Chewy Coconut Cookies
  1. 1 cup butter (or coconut oil)
  2. 1 1/2 cups sugar
  3. 2 tsp vanilla
  4. 2 eggs
  5. 3 cups flour
  6. 2 1/2 tsp baking powder
  7. 1/2 tsp salt
  8. 1/2 - 3/4 cup shredded coconut
  9. Addition sugar to roll the cookies in
  10. Chocolate chips (optional for melting and drizzling over the cookies)
  1. Preheat oven to 350.
  2. Sift flour, powder and salt together and set aside. Beat the butter, sugar, vanilla and eggs together until creamy. Fold dry ingredients into the wet mixture. Lastly, fold in the coconut.
  3. Roll dough into one-inch balls then roll in the sugar. Place on cookie sheets lined with parchment and bake for 8 minutes and remove and let cool.
  4. If desired melt chocolate chips and drizzle over the cookies.
  1. recipe from my mom's friend Jolene!
Sweet Treats & More


  1. Xenaxahid says

    Since you bake these rolled into balls I’m guessing these flatten during the baking? Ive never made coconut cookies so just wondering … your description sounds divine and so I absolutely must make these ASAP!

  2. says

    Those look so yummy! I don’t think I’ve ever had a coconut cookie but I am obsessed with coconut cake, so I’m sure I’d love these!! :) Great pick for the swap

  3. says

    These look great. Do you think the recipe would work with toasted coconut, too? [I loves me some toasted coconut.]
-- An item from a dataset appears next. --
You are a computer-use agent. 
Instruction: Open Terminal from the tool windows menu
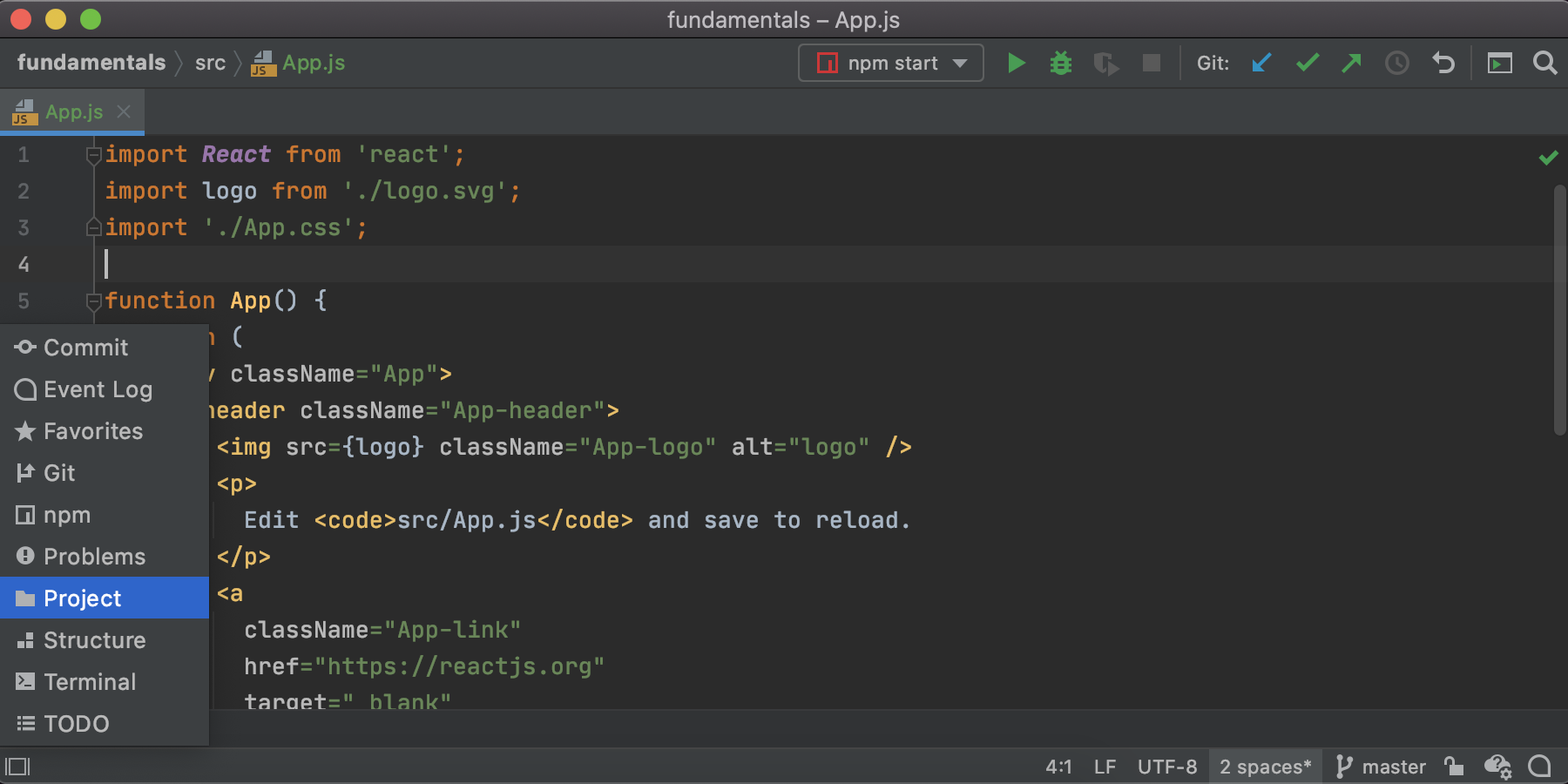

    I made Soft-Baked Gingersnap Molasses Cookies, 3 Ways for my Cookie Swap recipe. First timer, but I can’t wait to do it again next year. Happy baking!

  4. Karen says

    I made these yesterday. They were ok. The batter is really dry and crumbly. But the cookies managed to stay together. Mine were not flat like in the pic either. I baked at 350. I figured that was safe temp since it wasn’t listed in the above recipe.

  5. christie says

    This sounds and looks amazing. What type if sugar do you use in order to make them soft and chewy? Thank you and kind regards, christie

  6. Kesiah says

    Batter is too dry and crumbly, did anyone else experience this? I’m afraid it won’t make decent cookies, but I don’t want to throw it away either.

    • Rachel says

      @Kesiah @Tiffany

      This happened to me as well – but the dough felt like sugar cookie dough except without having to roll out and cut cookies. You have to really go in there (I use my clean hands) and make sure the flour is incorporated with the mix and it’ll be less dry and crumbly. At least that’s what worked for me. Hopefully this will help someone out in the future.
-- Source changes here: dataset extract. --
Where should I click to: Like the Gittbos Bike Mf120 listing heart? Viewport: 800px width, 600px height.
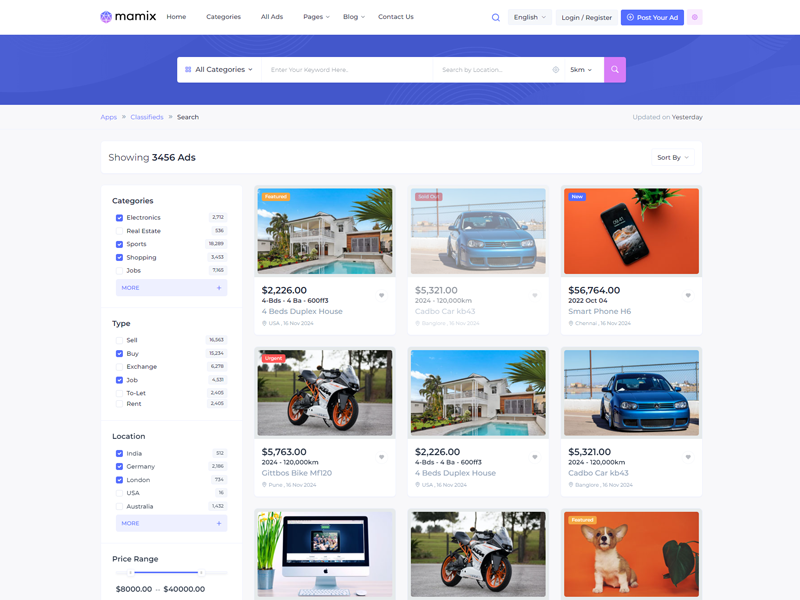click(x=381, y=457)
      Also as @Xenaxahid commented earlier, mine didn’t spread out flat either in baking when I rolled into balls. So after the first batch, for the remaining batches, I rolled into a ball and then flattened them a bit into disks. My dough seemed to rise a bit so they were still a bit round on top, but were at least more “spread out” that way by manually flattening them a bit. Unless I just did something wrong recipe wise that cause the dough not to spread? I didn’t refrigerate the dough either which I would normally do if I don’t want it to spread. The butter was not completely softened either. Maybe that was the culprit…

      They were delicious though! Will add more coconut or maybe roll them in coconut instead – for me, the more coconut, the better! Thanks for the recipe!

  7. Melissa says

    Should the butter be softened before mixing? Did you use butter or coconut oil? Just wondering because I want to use the exact ingredients you used to obtain the white color of the cookie in the picture.